Zahnerhalt statt Extraktion: moderne Endodontie rettet entzündete Zähne.

Termin vereinbaren 05 121 - 69 41 11
E-Mail schreiben dr.bettin@t-online.de
kostenfreie Sedierung Hier klicken

Wurzelkanalbehandlung, eine Chance für den Erhalt geschädigte Zähne

Wenn entzündliche Prozesse an den Wurzeln oder im inneren der Zähne diese gefährden, können dank besonderer Therapieverfahren in vielen Fällen betroffene Zähne noch erhalten werden. Die Endodontie hat in den vergangenen Jahren einen hohen Stellenwert erreicht: Mit ihr kann ihr Zahnarzt Zähne retten, die früher in der Regel entfernt werden mussten.

Endodontie in unserer Praxis in Hildesheim

Die Wurzelkanalbehandlung ist dabei die wichtigste Therapie – sie ist nötig, wenn das Zahnmark im Inneren des Zahnes (innen = endo) z.B. durch Bakterien entzündet ist. Diese Entzündungen werden von abgestorbenem Gewebe im inneren der Zähne oder als Reaktion auf eingedrungene Bakterien verursacht.

Ein eigener Zahn ist besser als jeder Zahnersatz

Werden die Entzündungen nicht behandelt, breiten sie sich auf die gesamte Zahnpulpa (Zahnmark) und über die Austrittsstellen des Wurzelkanals an der Wurzelspitze in den umliegenden Kieferknochen aus.

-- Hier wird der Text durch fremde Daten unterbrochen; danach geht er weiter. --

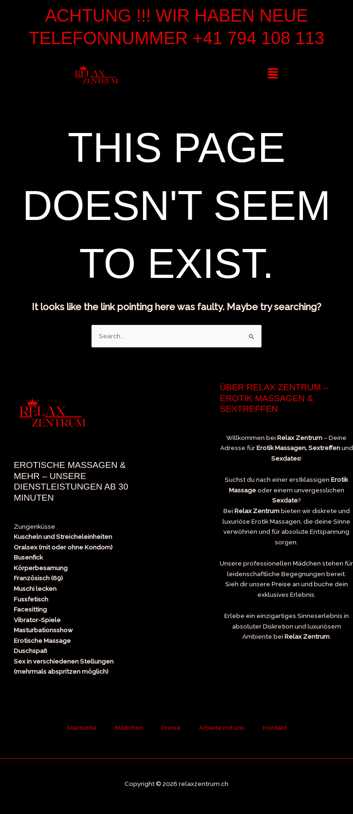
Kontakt (274, 727)
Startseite (82, 727)
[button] (272, 74)
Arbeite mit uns (222, 727)
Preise (281, 584)
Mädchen (307, 563)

Ein eigener Zahn ist besser als jeder Zahnersatz: Unter einer endodontischen Behandlung versteht man eine Wurzelkanalbehandlung des Zahnes. Hierbei wird der Zahnnerv, der durch Karies, Bakterien oder Entzündung erkrankt ist, therapiert. Das Nervengewebe (Pulpa) des Zahnes wird entfernt und der Zahn inwändig gereinigt. Die gereinigten Nervenkanäle werden anschließend mit geeignetem Füllmaterial keimdicht verschlossen. Die Wurzelkanalbehandlung erfolgt in der Regel beim Zahnarzt und bietet eine Chance für den Erhalt  geschädigter Zähne. Patienten kann ein Ziehen des Zahnes erspart bleiben.

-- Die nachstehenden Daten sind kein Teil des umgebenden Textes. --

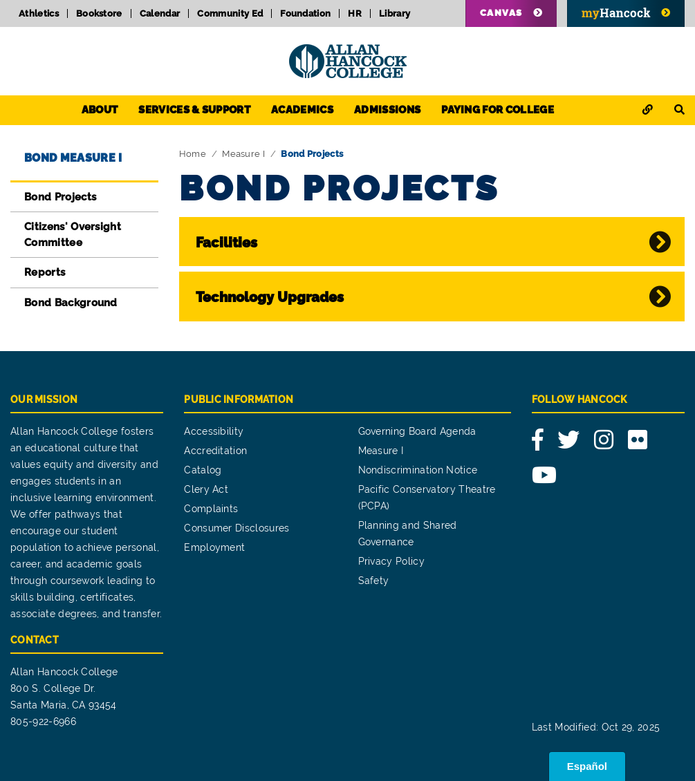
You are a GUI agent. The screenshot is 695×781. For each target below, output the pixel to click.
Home (192, 154)
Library (394, 13)
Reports (44, 272)
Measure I (243, 154)
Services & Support (194, 110)
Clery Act (206, 489)
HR (355, 13)
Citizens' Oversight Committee (72, 234)
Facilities (226, 242)
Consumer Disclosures (236, 528)
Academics (302, 110)
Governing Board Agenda (417, 431)
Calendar (160, 13)
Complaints (211, 508)
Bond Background (71, 303)
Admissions (387, 110)
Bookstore (99, 13)
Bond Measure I (73, 157)
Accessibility (213, 431)
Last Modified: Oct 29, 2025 (596, 727)
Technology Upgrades (270, 297)
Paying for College (497, 110)
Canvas (501, 13)
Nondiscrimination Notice (418, 470)
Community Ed (230, 13)
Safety (373, 580)
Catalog (202, 470)
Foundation (305, 13)
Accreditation (215, 450)
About (100, 110)
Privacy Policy (391, 561)
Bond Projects (60, 197)
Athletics (39, 13)
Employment (214, 547)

Nach einer erfolgreichen Wurzelspitzenresektion bleibt der Zahn stabil

Stabilität nach der Wurzelspitzenresektion

Nach einer erfolgreichen Wurzelspitzenresektion bleibt der Zahn stabil und kann von überweisenden Kolleginnen und Kollegen für weitere prothetische Maßnahmen verwendet werden.

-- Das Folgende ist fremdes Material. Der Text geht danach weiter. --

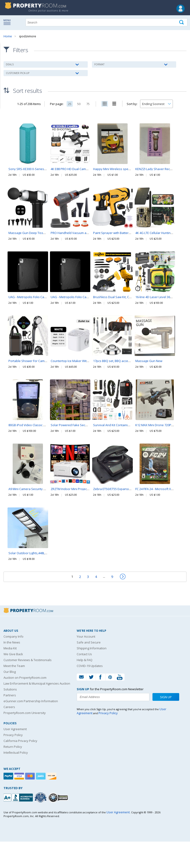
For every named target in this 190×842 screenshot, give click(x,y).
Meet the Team (14, 666)
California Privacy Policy (20, 741)
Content (4, 59)
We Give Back (13, 654)
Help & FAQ (84, 660)
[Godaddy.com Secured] (58, 797)
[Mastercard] (30, 776)
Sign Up (166, 697)
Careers (9, 707)
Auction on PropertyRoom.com (25, 678)
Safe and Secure (89, 643)
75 (88, 104)
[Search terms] (106, 22)
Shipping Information (91, 649)
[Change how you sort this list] (156, 104)
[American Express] (41, 776)
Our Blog (10, 672)
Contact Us (84, 654)
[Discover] (52, 776)
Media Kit (10, 649)
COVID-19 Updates (90, 666)
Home (8, 36)
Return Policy (13, 747)
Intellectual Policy (16, 753)
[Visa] (19, 776)
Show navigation (8, 22)
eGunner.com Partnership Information (31, 701)
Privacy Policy (13, 735)
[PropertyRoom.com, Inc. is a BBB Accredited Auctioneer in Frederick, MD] (19, 797)
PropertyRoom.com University (25, 713)
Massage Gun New (148, 361)
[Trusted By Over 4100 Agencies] (41, 798)
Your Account (86, 637)
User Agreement (15, 729)
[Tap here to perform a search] (182, 22)
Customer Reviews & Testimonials (28, 660)
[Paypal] (9, 776)
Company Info (13, 637)
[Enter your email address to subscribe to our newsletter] (113, 698)
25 (69, 104)
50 (78, 104)
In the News (12, 643)
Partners (10, 696)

Das Wichtigste auf einen Blick

  • Die Wurzelkanalbehandlung (Endodontie) rettet Zähne, deren Zahnmark durch Bakterien entzündet oder abgestorben ist.
  • Dabei wird der erkrankte Zahnnerv entfernt, der Zahn gereinigt und die Wurzelkanäle keimdicht verschlossen.
  • Ein erfolgreich wurzelbehandelter Zahn kann Patienten das Ziehen des Zahnes ersparen.
  • Bleibt trotz Behandlung eine Entzündung an der Wurzelspitze bestehen, ist eine Wurzelspitzenresektion (WSR) die letzte Möglichkeit der Zahnerhaltung.
  • Bei der WSR wird die Wurzelspitze operativ entfernt, der Zahn bleibt danach stabil und funktionstüchtig.

Häufig gestellte Fragen

Wann ist eine Wurzelkanalbehandlung nötig?
Eine Wurzelkanalbehandlung wird notwendig, wenn das Zahnmark im Zahninneren durch Bakterien oder Karies entzündet oder bereits abgestorben ist. Ohne Behandlung drohen starke Schmerzen und der Verlust des Zahnes.
Tut eine Wurzelkanalbehandlung weh?
Der Eingriff selbst erfolgt unter örtlicher Betäubung und ist in der Regel schmerzfrei. In den ersten Tagen danach kann der Zahn noch etwas empfindlich sein, was sich meist rasch bessert.
Kann ein Zahn nach einer Wurzelkanalbehandlung wirklich noch lange halten?
Ja, mit moderner Endodontie lassen sich viele Zähne dauerhaft erhalten, die früher entfernt werden mussten. Bei sorgfältiger Nachsorge hält der behandelte Zahn oft ein Leben lang.
Was passiert, wenn eine Wurzelkanalbehandlung nicht anschlägt?
Bleibt trotz Wurzelkanalbehandlung eine Entzündung an der Wurzelspitze bestehen, kann eine Wurzelspitzenresektion als letzte Möglichkeit zur Zahnerhaltung notwendig werden.